The records below must be output exactly, without pictures.

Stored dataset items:
====

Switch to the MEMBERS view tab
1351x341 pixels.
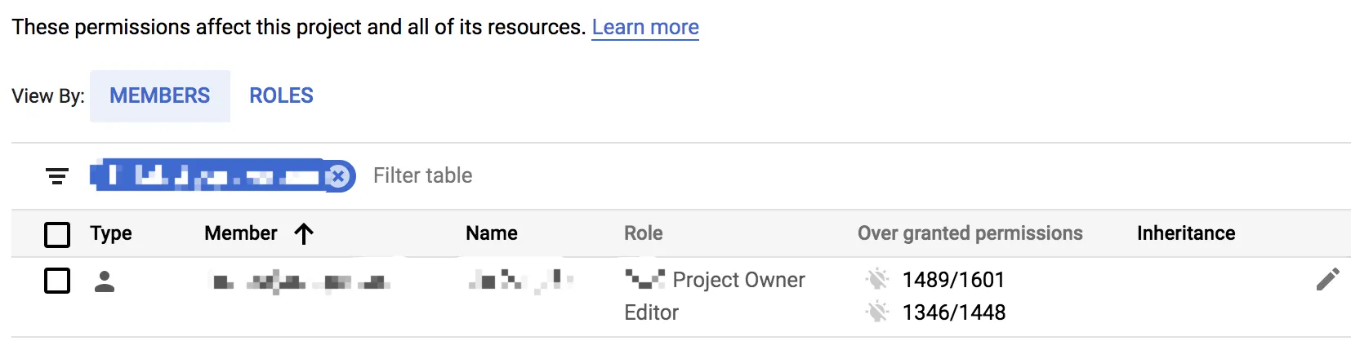click(160, 96)
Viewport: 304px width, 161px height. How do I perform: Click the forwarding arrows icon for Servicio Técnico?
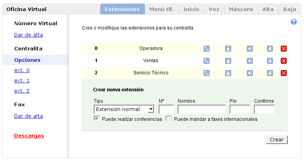pos(206,73)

====

TASK ANSWER:
Switch to the MEMBERS view tab
1351x341 pixels.
click(160, 96)
Viewport: 304px width, 161px height. How do I perform: Click the forwarding arrows icon for Servicio Técnico?
pos(206,73)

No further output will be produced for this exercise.